La “Marsellesa” reactualizada

“¿No oís bramar por las campiñas a esos feroces soldados? Pues vienen a degollar a nuestros hijos y a nuestras esposas. ¡A las armas, ciudadanos! ¡Formad vuestros batallones, marchemos, marchemos, que una sangre impura empape nuestros surcos…”.

Tales durísimas palabras, escritas por Rouget de Lisle en 1792, son del texto de La Marsellesa, constitucionalmente himno nacional de Francia desde 1958, aunque fuera muchas veces asociada a la larga historia del país, en particular durante la ocupación alemana.

La violencia de su texto motivó una polémica durante la Presidencia de Valery Giscard d’Estaing. Algunos argumentaban que el himno se tocaba actualmente en conmemoraciones o manifestaciones que nada tenían de bélico y que nuestra época no justificaba tanta violencia textual contra unos enemigos en las fronteras que ya no existían.

Estos días La Marsellesa brota por doquier en el pueblo francés, se entona en muchos países del mundo en homenaje a las víctimas de los  atentados del viernes 13 de noviembre en París, y en solidaridad con Francia y su pueblo. Este himno que, en tanto que símbolo de lucha por la libertad, ha tenido un recorrido por el mundo que sólo la Internacional puede disputarle, a modo de canto a la revolución, recobra hoy todo su significado, viejo, de más de dos siglos.

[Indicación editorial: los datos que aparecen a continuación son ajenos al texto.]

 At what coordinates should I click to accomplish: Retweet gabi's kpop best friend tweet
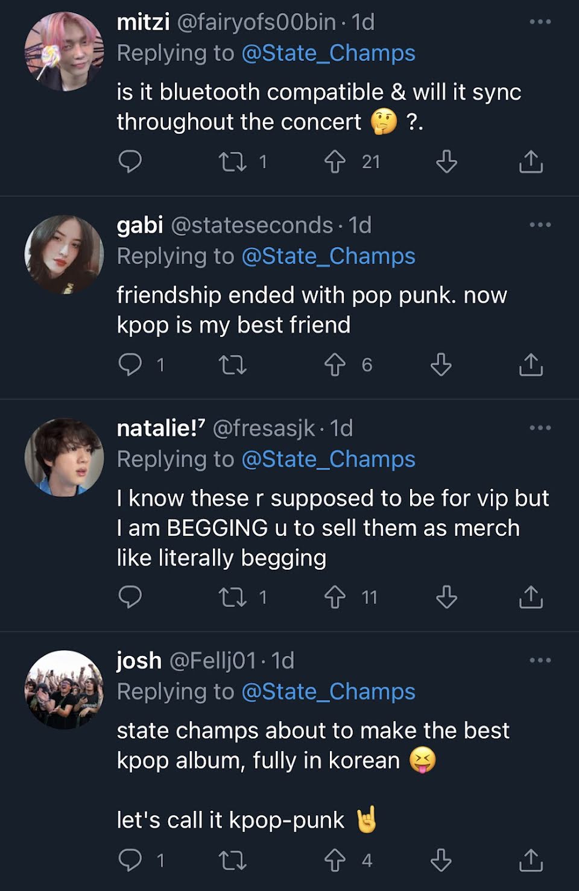[x=232, y=365]
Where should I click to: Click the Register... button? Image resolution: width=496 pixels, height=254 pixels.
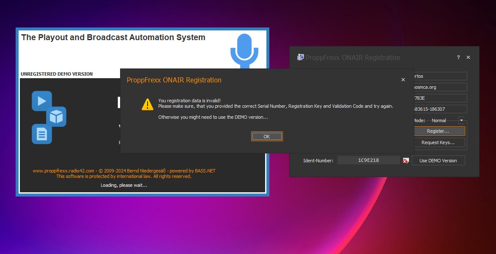(438, 131)
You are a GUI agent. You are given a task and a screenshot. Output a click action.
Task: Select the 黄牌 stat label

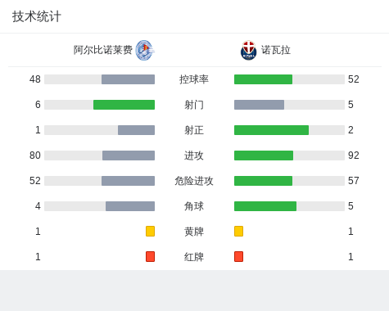click(194, 232)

Nadie puede negar que los soldados del ejército del Estado Islámico han degollado inocentes civiles, nuestros hijos y nuestras esposas, en las calles de París o en el teatro del Bataclan. Es asimismo cierto que el presidente François Hollande ha declarado que Francia está en guerra y sus primeras medidas anunciadas se justifican por las necesidades de esta nueva guerra. Pero, ¿irán a las armas los ciudadanos? Desde luego no se les pide. Pero una forma de participar en esta nueva guerra es pensar en lo que se puede hacer para ayudar a su Patria. Y entonces muchas actitudes y reivindicaciones actuales deberían pasar a un segundo plano. Como deberían cambiarse, sobre todo, las formas habituales de defender las propias ideas y proposiciones políticas en democracia que acostumbran buscar más bien desgarro que solución. Pocas probabilidades de ello existen.

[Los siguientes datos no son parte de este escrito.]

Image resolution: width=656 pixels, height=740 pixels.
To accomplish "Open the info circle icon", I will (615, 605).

Más allá del horror, de la rabia, de la emoción, hay algunas verdades que deben encararse.

Sí. Estamos ante una nueva forma de guerra. Desde hace años el enemigo despliega su barbarie provocando millares y millares de muertos, miserias y éxodos. Los de París no serán, seguramente, los últimos. Las democracias deben afrontar esta guerra manteniéndose como democracias, en sus leyes y su cultura, que son justamente las atacadas. Pero no existe guerra limpia. Todas las guerras, tarde o temprano, tienen algo de sucio. Bien lo sabemos nosotros, que sufrimos durante más de treinta años la que nos impuso ETA.

Los atentados de París no son los primeros en Europa. Antes hubo la masacre de Atocha, la de Londres, sin contar otros atentados menos mortíferos pero de idéntico significado. Pero la forma, sobre todo la reivindicación por un Estado islámico, aunque tal Estado sea informal, supone que la solidaridad europea debe funcionar. No sólo solidaridad de empatía, de policía, sino también una solidaridad como la que llevó a Francia e Inglaterra a declarar la guerra a Alemania el 3 de septiembre de 1939: la solidaridad militar.

Nuestro mundo ha facilitado la difusión de las armas de muerte y no podemos mirar a otro lado cuando existe la realidad de que la barbarie psicópata extienda su nube oscura por tierras de la humanidad, utilizándolas con increíble crueldad y sadismo. La humanidad no puede permitirlo. Los Estados tampoco.

Dijo André Malraux que el siglo XXI sería religioso. Los acontecimientos que buscan llevarnos a una de las formas más atroces de las guerras -la guerra de religión, como la historia ha demostrado- parecen darle la razón. Hay que tener la suficiente fortaleza para no dejarse llevar por esa pendiente que la extrema derecha ya utiliza. Hoy como ayer las víctimas más numerosas siguen siendo los musulmanes. Nosotros también conocimos masacres bendecidas en nombre de un Dios durante la Cruzada franquista.

Cuando me enteré de la tragedia que se vivía en las calles de París estaba oyendo por internet una conferencia de un joven investigador, Idriss Aberkane, sobre la Economía del Conocimiento. Eran dos horas de oxígeno ilustrando las posibilidades que los progresos de la ciencia y de la tecnología ofrecen al porvenir de la humanidad. Desgraciadamente la actualidad destrozaba ese optimismo. No, es inexacto escribirlo así. La violencia no debe destrozar nuestra confianza en la humanidad. ¡Tiene tal experiencia de ella, y tantas veces ya la venció!